Problem If $\tau = (1,2)(3,4,5)$ determine whether there is a $n$-cycle $\sigma$ ($n\geq 5$) with $\tau = \sigma^k$ for some integer $k$.
Solution: Let $\sigma = (a_1, a_2,\ldots,a_n)$. We actually prove a more general result here, i.e., $\sigma^k$ has a cycle decomposition with $d=\gcd(k,n)$ cycles, each having the same length $l=\dfrac{n}{d}$.
Pick any element, say $a_1$. Consider $\sigma^k$ acting on $a_1$. We then have $\sigma^k(a_1) = a_{1+k \pmod n}$. Let us look at the elements obtained by repeated action of $\sigma^k$ on $a_1$. In general, we have $\sigma^{kz}(a_1) = a_{1+kz \pmod n}$. For this to be equal to $a_1$, we need $kz\pmod{n} = 0$. The smallest positive $z$ gives the length of cycle containing $a_1$. The smallest value of $z$ is then $l=\dfrac{n}d$.
Now consider the smallest $a_i$ not generated by $a_1$ under $\sigma^k$ and repeat the process.
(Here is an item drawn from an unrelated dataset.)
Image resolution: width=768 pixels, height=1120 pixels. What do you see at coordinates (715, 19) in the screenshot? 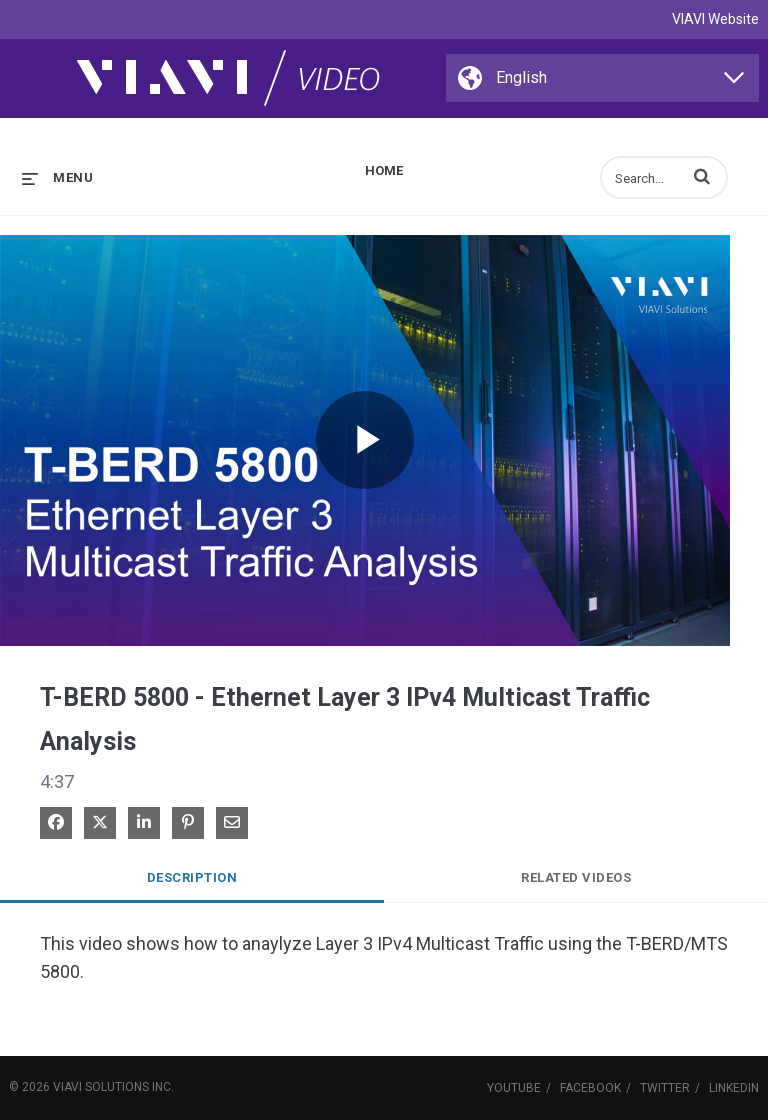
I see `VIAVI Website` at bounding box center [715, 19].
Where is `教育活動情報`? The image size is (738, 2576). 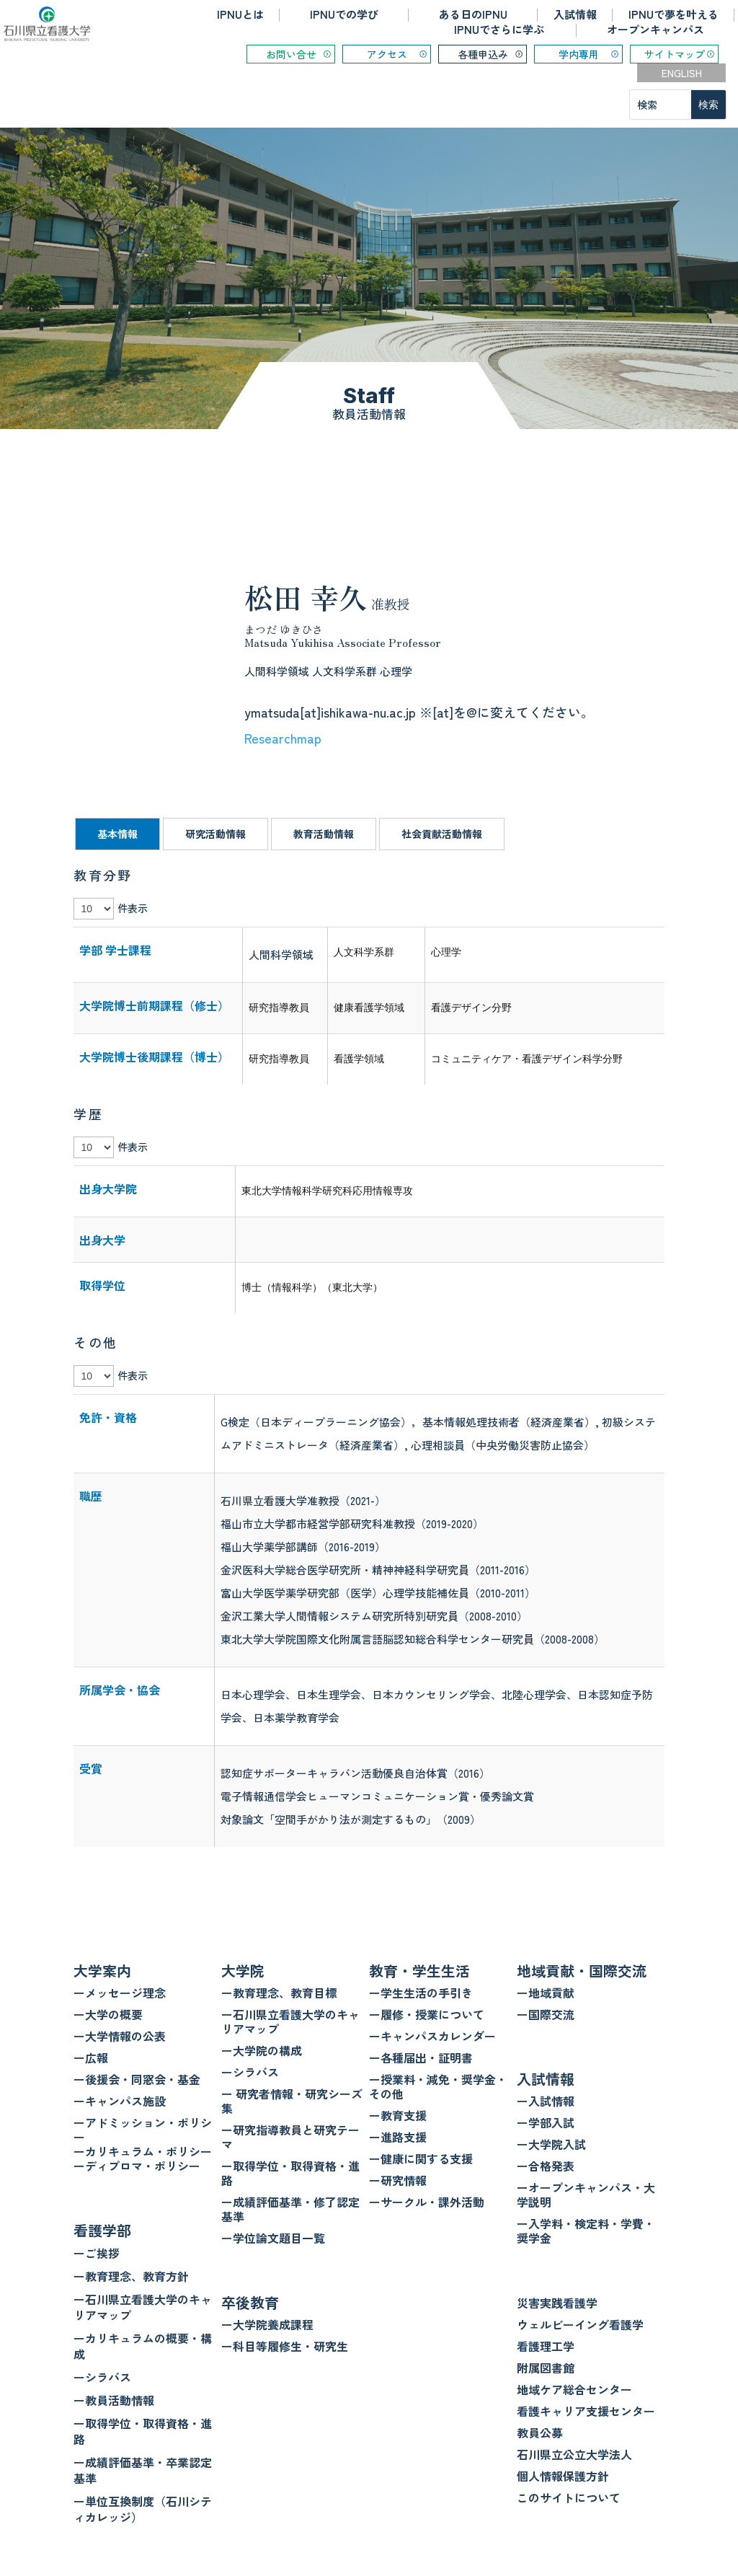 教育活動情報 is located at coordinates (323, 833).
This process has to terminate since $n$ is finite. Hence, $\sigma^k$ has a cycle decomposition with $d=\gcd(k,n)$ cycles, each having the same length $l=\dfrac{n}{d}$.
In our case, $\tau$ has a cycle decomposition where one cycle has a cycle length $2$ and another cycle has cycle length $3$. Hence, there is no $n$-cycle $\sigma$ ($n\geq 5$) with $\tau = \sigma^k$ for some integer $k$.
Thanks
Best Answer
Your more general result is correct, but they is some more work to be done in order to prove it. You need to show the following:
If $\gcd(n,k)=1$, then $\sigma^k$ is also an $n-$cycle.
If $\gcd(n,k)=d$, then $\sigma^k$ is a product of $d$ $\frac{n}{d}-$cycles.
You have done most of it. Does organise better your proof.